What you will do: Where does the string "Canarias" appear in the records? Copy each line that holds it.

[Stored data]
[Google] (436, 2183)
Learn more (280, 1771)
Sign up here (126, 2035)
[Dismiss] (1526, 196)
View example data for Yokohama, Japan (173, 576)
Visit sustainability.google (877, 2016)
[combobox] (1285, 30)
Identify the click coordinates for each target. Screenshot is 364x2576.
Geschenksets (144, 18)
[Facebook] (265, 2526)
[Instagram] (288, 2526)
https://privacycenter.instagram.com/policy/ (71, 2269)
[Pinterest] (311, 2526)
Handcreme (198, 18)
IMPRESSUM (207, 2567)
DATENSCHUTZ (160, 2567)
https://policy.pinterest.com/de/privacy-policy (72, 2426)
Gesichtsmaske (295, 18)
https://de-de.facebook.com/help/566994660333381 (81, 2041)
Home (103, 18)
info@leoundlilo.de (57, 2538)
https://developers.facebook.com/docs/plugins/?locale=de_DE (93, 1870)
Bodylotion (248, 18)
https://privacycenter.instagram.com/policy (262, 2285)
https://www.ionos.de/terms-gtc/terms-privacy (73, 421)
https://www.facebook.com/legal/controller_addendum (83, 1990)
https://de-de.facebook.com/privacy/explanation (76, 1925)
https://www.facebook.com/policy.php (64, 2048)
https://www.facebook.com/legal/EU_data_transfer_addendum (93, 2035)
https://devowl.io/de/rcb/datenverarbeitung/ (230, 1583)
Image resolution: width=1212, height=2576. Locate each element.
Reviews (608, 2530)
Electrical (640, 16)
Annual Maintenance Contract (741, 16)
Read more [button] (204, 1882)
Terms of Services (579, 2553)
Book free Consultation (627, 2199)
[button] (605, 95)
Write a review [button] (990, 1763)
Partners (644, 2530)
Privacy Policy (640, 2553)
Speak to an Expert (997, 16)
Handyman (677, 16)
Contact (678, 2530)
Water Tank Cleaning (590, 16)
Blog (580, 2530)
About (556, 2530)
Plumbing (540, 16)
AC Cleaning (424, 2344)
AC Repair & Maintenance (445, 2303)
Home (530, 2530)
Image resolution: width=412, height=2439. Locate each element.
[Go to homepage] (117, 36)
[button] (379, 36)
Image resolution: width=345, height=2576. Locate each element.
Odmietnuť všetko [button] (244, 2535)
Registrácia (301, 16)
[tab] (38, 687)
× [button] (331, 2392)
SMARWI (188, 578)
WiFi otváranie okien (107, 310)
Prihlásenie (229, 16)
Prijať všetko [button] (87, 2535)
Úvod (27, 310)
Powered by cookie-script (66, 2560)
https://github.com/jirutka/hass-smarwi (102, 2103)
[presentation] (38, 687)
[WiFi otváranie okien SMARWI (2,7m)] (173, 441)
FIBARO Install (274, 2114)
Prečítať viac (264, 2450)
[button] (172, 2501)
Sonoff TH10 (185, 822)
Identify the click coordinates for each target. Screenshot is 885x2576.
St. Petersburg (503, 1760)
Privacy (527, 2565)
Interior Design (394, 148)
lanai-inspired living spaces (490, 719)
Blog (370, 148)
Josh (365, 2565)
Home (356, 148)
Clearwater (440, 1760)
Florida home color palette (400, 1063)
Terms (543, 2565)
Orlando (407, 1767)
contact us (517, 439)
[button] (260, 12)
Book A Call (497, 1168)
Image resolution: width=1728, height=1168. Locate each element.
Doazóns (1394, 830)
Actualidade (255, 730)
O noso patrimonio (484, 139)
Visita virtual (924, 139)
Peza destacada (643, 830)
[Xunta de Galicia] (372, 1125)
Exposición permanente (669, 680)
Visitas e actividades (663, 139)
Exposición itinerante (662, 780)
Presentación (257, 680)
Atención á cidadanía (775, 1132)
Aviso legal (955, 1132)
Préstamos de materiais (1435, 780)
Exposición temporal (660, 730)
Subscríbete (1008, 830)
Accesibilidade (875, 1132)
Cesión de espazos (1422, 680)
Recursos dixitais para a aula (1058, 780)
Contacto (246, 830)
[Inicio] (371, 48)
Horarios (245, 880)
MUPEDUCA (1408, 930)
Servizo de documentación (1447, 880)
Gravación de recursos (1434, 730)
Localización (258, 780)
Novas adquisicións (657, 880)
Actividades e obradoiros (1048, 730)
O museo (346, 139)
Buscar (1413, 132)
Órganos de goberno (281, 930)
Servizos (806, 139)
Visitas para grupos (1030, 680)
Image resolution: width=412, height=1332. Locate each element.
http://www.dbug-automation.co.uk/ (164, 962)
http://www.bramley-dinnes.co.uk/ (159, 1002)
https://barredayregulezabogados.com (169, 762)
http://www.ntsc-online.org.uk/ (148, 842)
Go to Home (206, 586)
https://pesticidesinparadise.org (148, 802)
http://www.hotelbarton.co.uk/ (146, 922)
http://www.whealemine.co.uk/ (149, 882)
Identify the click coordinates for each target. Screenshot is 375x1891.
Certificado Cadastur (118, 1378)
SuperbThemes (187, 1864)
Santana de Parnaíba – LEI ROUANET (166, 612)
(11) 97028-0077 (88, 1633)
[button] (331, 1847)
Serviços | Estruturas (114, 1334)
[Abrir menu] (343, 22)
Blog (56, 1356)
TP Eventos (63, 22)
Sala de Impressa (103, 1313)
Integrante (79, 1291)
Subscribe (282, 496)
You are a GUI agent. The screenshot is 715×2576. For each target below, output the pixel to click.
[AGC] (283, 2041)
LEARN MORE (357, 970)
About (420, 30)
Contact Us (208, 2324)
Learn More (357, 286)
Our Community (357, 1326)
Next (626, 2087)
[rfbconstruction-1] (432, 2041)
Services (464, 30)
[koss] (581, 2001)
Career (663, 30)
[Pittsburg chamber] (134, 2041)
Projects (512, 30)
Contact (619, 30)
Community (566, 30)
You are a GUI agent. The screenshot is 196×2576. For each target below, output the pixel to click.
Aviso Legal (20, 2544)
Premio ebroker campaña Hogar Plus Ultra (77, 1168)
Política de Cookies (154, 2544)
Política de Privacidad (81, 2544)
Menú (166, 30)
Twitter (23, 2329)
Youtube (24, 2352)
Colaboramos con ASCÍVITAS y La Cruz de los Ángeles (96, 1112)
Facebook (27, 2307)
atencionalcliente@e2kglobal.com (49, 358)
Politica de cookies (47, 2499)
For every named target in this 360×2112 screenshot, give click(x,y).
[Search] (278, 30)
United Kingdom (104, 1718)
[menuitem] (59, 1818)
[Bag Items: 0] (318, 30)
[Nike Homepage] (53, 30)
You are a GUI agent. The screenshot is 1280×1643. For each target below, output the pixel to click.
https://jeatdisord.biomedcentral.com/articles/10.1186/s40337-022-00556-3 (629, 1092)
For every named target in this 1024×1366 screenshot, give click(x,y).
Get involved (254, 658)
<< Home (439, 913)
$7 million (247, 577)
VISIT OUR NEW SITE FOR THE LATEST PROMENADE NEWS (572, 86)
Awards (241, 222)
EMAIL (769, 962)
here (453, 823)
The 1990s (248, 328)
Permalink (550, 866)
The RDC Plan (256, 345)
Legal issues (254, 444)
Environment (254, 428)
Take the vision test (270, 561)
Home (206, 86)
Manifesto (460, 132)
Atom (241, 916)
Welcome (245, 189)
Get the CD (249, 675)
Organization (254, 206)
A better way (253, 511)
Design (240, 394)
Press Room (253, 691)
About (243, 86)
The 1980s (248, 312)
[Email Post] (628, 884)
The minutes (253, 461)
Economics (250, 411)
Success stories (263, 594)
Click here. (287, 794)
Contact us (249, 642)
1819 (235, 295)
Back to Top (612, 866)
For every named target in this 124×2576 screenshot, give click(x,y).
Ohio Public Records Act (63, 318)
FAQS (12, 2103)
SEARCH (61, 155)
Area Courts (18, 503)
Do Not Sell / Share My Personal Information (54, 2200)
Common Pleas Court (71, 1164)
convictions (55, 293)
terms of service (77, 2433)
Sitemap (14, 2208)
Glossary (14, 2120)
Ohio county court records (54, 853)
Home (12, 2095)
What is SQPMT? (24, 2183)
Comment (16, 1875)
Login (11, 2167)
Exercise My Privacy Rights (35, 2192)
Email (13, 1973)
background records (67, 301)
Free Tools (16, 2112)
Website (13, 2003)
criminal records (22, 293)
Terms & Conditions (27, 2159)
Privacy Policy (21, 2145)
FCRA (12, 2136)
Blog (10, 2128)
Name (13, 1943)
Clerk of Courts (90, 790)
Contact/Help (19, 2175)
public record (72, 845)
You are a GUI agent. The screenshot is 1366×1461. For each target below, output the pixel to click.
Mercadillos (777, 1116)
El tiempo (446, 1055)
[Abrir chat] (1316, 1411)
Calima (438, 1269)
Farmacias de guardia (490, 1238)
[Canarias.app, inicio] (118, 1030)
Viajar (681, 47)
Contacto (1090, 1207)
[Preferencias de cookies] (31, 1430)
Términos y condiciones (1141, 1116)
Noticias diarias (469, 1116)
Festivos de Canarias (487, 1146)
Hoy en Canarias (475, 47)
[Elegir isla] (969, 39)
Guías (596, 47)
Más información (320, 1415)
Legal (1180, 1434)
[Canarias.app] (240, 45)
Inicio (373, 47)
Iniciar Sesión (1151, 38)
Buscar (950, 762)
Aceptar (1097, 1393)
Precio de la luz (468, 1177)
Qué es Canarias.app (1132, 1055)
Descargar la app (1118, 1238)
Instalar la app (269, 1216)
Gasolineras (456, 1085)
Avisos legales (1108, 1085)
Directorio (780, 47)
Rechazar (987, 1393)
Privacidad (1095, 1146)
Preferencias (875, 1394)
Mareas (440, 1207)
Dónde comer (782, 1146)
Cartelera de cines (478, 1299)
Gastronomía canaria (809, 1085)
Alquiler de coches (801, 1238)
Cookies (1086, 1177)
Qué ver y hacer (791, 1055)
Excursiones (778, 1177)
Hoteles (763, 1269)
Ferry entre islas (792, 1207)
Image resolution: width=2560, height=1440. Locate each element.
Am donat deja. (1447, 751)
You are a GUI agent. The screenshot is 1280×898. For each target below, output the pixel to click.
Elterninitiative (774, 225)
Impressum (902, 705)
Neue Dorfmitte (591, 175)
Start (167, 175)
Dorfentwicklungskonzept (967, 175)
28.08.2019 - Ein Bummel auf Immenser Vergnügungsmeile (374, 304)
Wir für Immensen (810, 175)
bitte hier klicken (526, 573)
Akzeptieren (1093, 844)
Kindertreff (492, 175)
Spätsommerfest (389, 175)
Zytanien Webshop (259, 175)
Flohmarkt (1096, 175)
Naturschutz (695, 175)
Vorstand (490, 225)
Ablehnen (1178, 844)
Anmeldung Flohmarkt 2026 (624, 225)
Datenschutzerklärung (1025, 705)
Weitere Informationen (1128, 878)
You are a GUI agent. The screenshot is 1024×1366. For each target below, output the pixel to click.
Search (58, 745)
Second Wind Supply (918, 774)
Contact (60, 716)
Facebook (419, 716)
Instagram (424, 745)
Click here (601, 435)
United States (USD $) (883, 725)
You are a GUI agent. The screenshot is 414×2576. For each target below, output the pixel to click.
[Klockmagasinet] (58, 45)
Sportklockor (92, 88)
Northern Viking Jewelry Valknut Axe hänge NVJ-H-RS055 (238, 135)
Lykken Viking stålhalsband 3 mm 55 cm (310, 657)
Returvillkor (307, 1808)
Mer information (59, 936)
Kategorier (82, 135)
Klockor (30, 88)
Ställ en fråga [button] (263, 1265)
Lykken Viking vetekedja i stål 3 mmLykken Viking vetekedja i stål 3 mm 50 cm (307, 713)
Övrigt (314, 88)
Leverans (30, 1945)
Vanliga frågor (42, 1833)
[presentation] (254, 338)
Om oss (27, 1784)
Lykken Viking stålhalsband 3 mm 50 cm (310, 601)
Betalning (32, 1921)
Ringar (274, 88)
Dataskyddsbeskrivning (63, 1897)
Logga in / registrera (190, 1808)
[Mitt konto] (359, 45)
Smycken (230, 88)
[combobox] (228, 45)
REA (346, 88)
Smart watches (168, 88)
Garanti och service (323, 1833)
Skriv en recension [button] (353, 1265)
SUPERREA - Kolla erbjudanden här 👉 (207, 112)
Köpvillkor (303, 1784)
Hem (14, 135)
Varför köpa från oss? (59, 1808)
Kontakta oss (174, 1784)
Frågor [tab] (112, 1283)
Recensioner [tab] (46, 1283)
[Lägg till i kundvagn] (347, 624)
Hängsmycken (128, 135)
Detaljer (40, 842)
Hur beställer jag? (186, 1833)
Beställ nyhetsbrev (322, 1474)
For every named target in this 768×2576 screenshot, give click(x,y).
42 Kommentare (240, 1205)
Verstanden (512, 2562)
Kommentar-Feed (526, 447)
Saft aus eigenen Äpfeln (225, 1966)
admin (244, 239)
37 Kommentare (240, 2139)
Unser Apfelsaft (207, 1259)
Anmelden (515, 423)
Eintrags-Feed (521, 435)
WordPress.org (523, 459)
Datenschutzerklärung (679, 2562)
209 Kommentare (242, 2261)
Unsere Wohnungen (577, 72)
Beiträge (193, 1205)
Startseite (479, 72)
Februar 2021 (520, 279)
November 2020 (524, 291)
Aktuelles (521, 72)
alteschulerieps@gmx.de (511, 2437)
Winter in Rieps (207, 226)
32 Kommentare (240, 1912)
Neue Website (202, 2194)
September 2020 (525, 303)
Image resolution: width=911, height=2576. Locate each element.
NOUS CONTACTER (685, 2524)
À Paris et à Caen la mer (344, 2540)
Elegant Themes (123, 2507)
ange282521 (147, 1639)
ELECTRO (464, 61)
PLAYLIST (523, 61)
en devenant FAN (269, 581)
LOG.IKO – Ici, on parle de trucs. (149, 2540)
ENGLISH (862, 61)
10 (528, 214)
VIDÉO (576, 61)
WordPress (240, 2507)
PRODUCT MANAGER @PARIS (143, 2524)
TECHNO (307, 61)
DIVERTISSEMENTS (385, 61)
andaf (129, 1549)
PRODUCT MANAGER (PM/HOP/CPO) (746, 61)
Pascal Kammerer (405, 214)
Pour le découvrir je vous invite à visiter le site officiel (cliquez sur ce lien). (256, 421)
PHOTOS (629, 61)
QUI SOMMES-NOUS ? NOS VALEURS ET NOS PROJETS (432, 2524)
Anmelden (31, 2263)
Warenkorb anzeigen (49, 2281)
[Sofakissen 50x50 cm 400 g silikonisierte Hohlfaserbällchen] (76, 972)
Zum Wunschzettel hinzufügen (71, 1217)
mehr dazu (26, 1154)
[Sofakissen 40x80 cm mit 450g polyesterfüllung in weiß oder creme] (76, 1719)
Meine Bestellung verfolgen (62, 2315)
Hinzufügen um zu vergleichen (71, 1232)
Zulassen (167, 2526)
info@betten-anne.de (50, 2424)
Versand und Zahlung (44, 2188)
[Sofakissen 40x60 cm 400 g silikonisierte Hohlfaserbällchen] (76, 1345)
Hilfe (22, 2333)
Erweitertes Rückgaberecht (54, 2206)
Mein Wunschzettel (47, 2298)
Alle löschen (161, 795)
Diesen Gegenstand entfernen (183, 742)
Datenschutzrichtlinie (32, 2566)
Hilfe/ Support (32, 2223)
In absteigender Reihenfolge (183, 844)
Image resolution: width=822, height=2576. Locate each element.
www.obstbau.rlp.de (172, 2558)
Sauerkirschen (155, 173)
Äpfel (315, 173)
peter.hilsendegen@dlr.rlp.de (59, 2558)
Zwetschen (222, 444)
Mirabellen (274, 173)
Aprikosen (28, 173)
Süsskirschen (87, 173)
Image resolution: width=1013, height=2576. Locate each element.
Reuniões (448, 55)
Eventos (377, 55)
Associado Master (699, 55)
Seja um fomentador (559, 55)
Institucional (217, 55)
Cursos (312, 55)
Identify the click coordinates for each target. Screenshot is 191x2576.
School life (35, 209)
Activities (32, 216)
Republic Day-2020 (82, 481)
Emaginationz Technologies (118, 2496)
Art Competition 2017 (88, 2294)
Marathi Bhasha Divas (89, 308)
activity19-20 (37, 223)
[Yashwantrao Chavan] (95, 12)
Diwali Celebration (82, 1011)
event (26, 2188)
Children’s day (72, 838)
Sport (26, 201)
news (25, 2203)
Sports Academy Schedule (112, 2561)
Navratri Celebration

Response:
[Canarias.app, inicio] (118, 1030)
Festivos de Canarias (487, 1146)
Hoy en Canarias (475, 47)
[Canarias.app] (240, 45)
Qué es Canarias.app (1132, 1055)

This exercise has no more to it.